• **The request**: Write out the lines below again, replacing "Where should I click to" with "Where do I click to" everywhere it occurs and keeping everything else unchanged. Leave out the pictures.

====== Material for this task ======

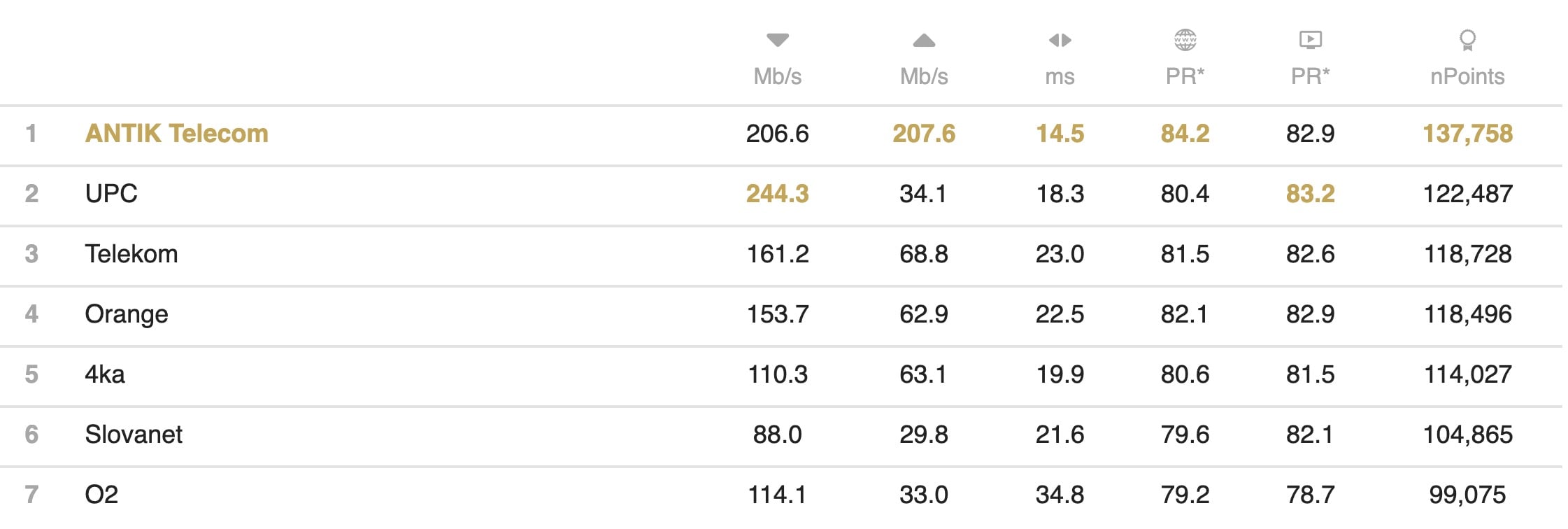1568x529 pixels.
Task: Click ANTIK's highlighted 207.6 upload value
Action: click(x=924, y=134)
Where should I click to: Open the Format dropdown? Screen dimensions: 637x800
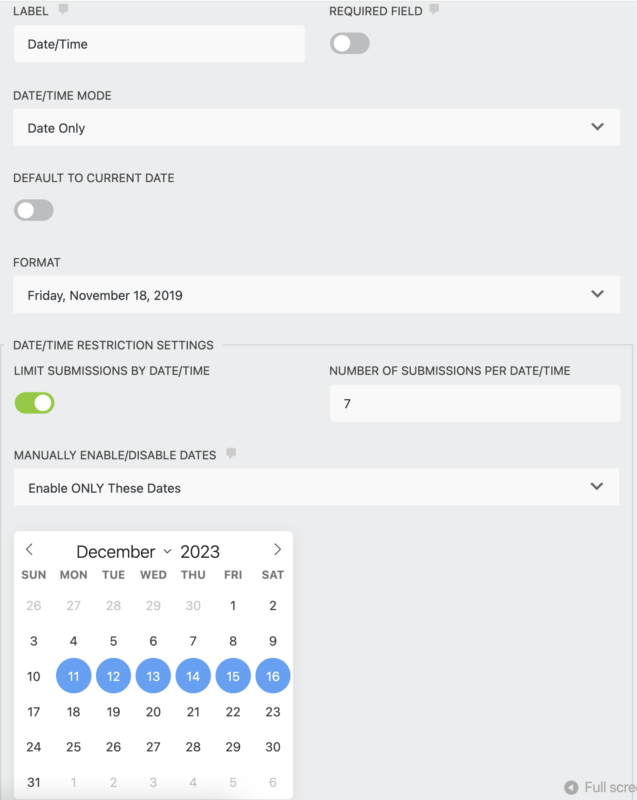318,294
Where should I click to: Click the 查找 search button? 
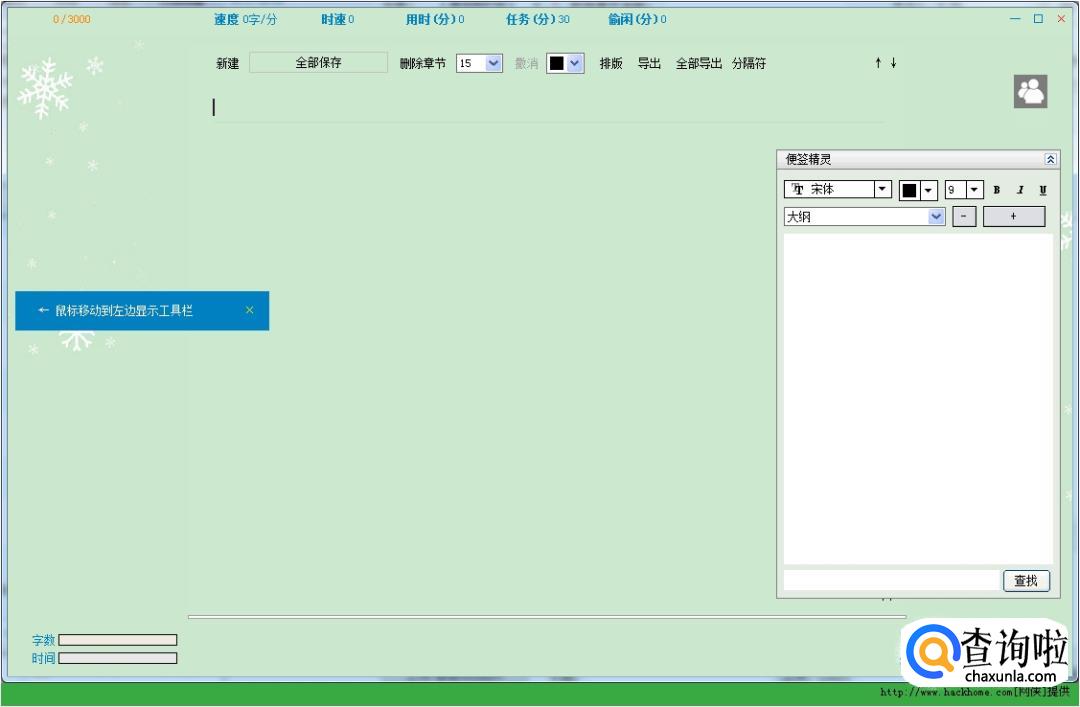(1026, 581)
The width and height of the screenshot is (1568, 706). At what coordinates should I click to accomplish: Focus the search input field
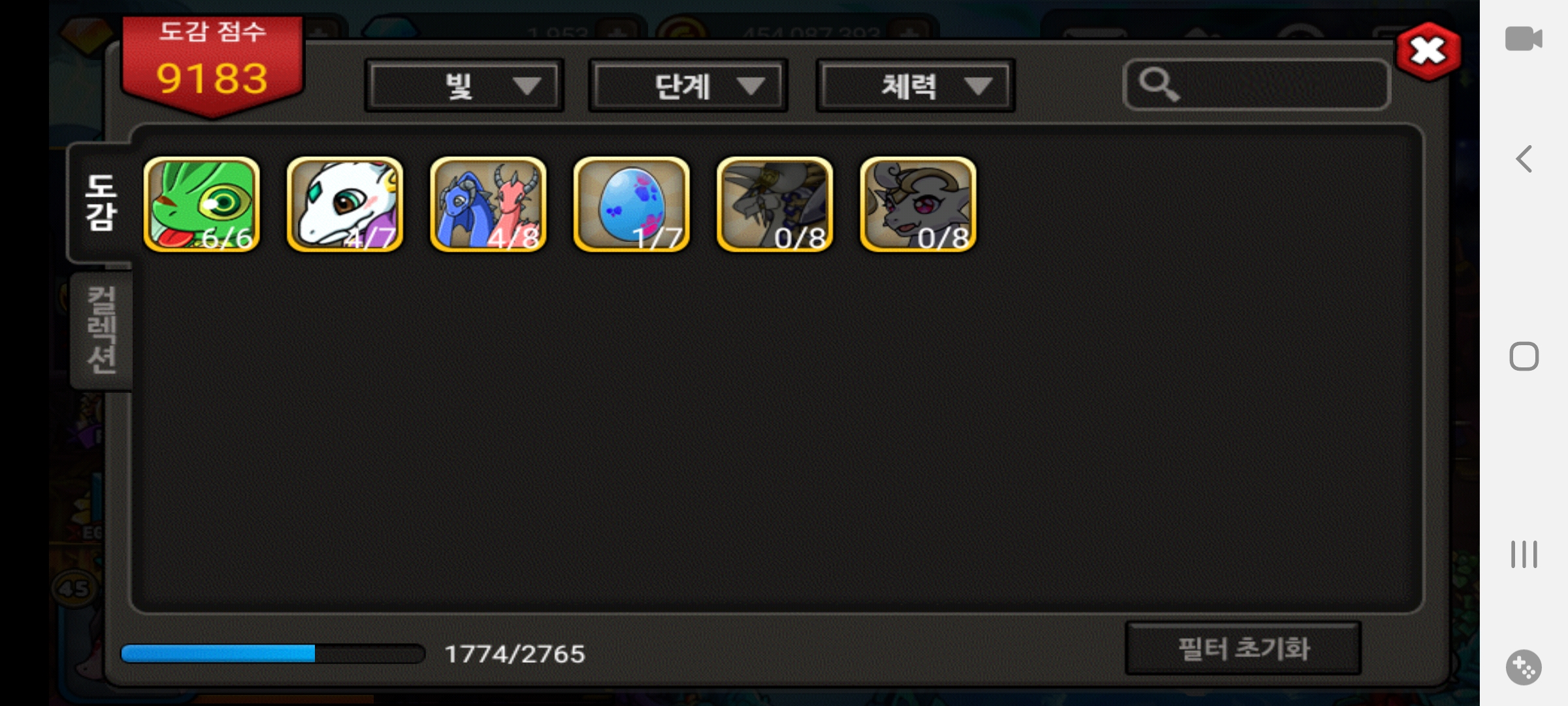point(1257,85)
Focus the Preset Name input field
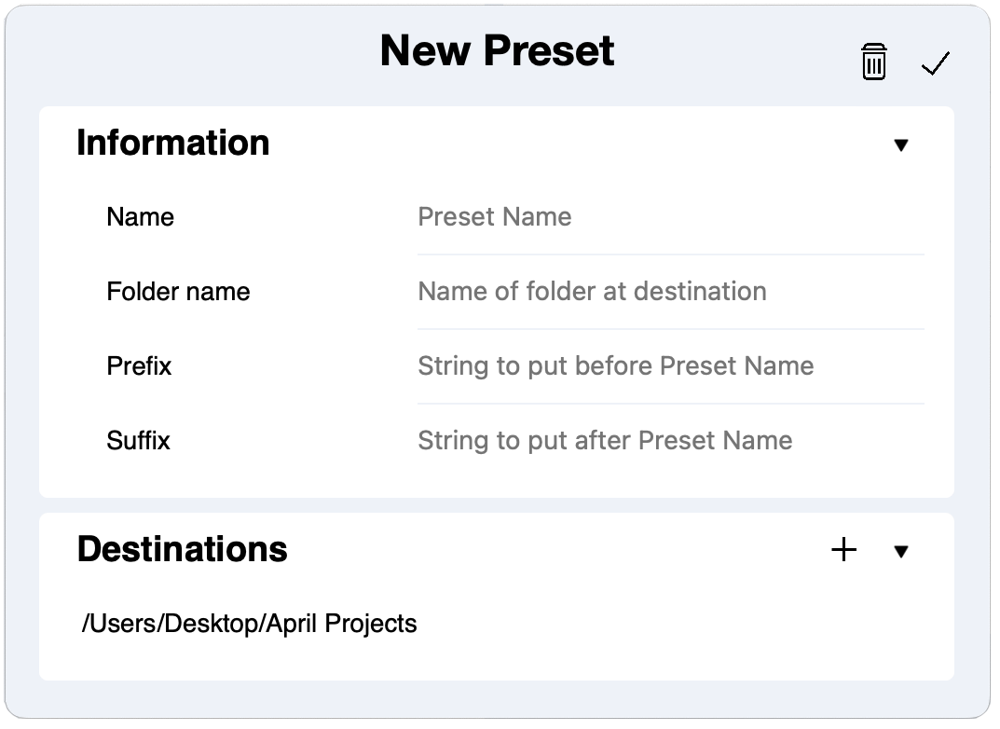This screenshot has height=729, width=1000. (670, 217)
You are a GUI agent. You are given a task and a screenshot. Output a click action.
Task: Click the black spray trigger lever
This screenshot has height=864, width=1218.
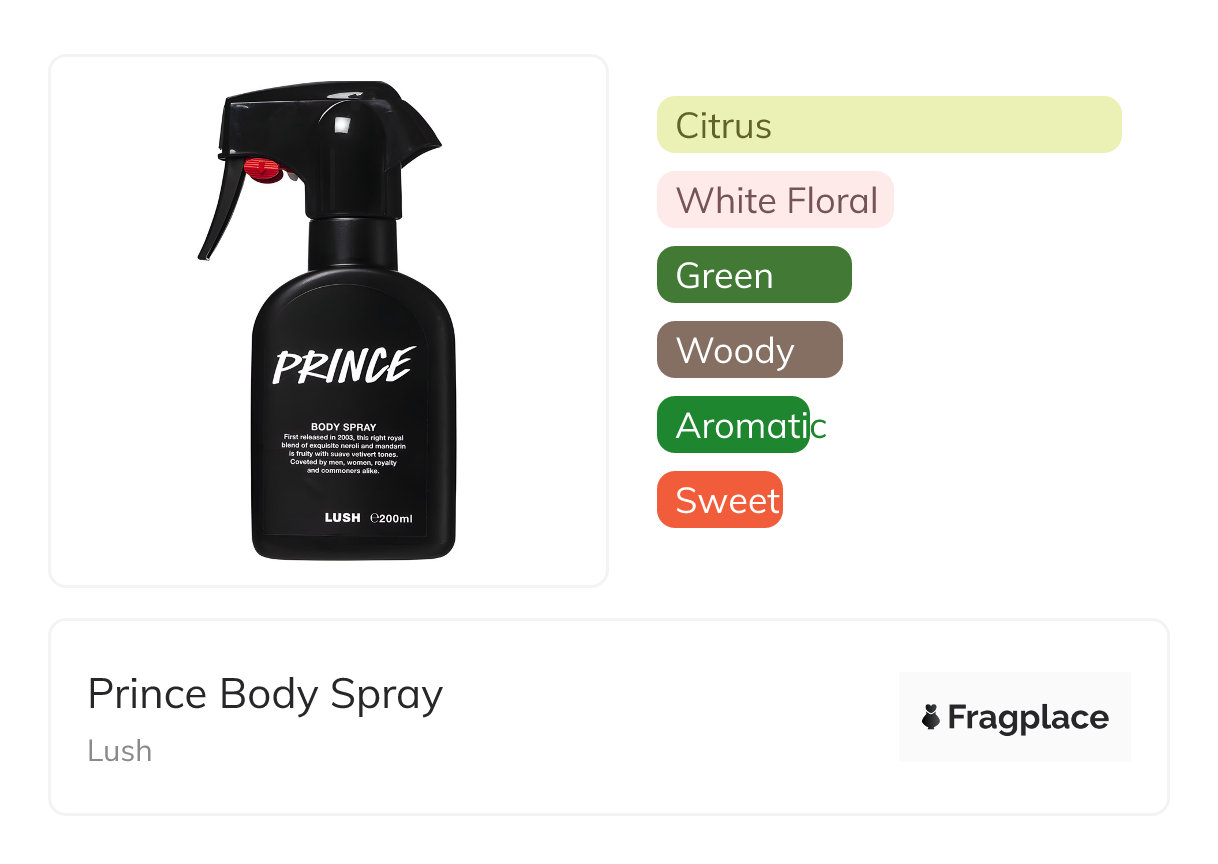click(x=218, y=215)
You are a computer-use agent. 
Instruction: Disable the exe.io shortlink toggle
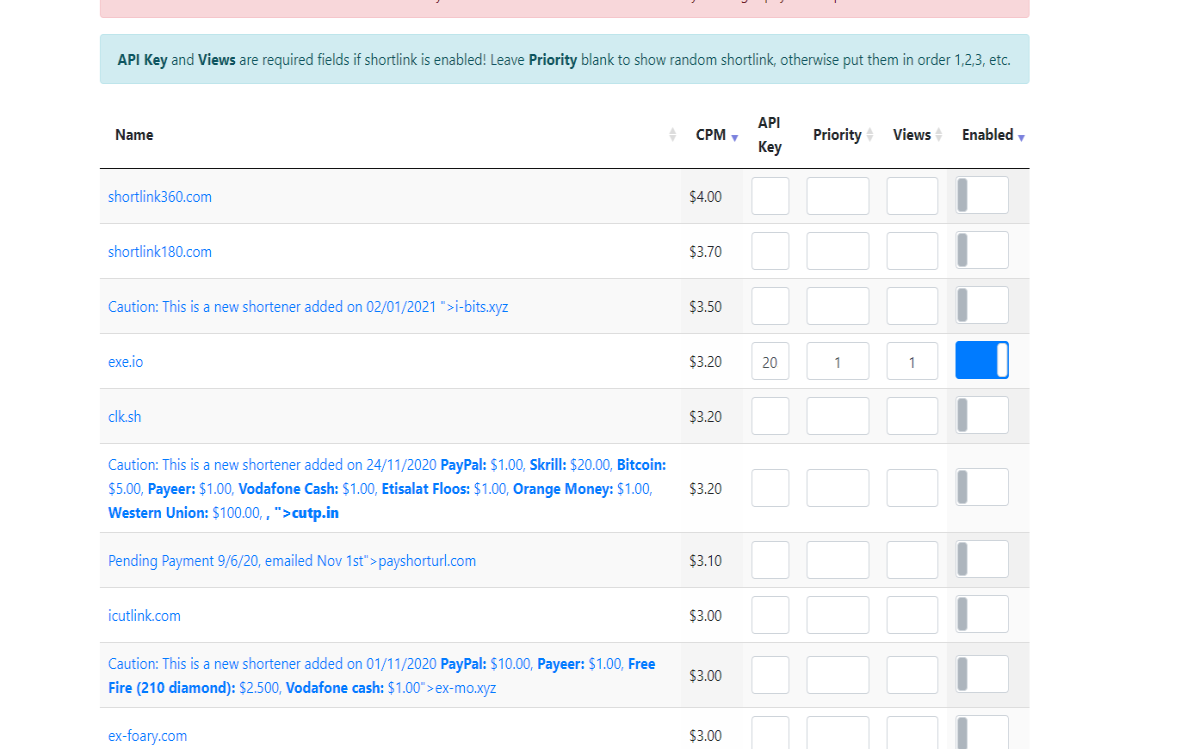[x=982, y=360]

======

• **Task response**:
1568x529 pixels.
Task: Click ANTIK's highlighted 207.6 upload value
Action: click(x=924, y=134)
Where do I click to: Open the Format dropdown? Screen dimensions: 637x800
318,294
Where do I click to: Click the 查找 search button? 
(1026, 581)
The width and height of the screenshot is (1568, 706). At what coordinates should I click to accomplish: Focus the search input field
point(1257,85)
Focus the Preset Name input field
This screenshot has height=729, width=1000. (670, 217)
You are a GUI agent. You are given a task and a screenshot. Output a click action.
Task: Click the black spray trigger lever
This screenshot has height=864, width=1218.
click(x=218, y=215)
You are a computer-use agent. 
Instruction: Disable the exe.io shortlink toggle
[x=982, y=360]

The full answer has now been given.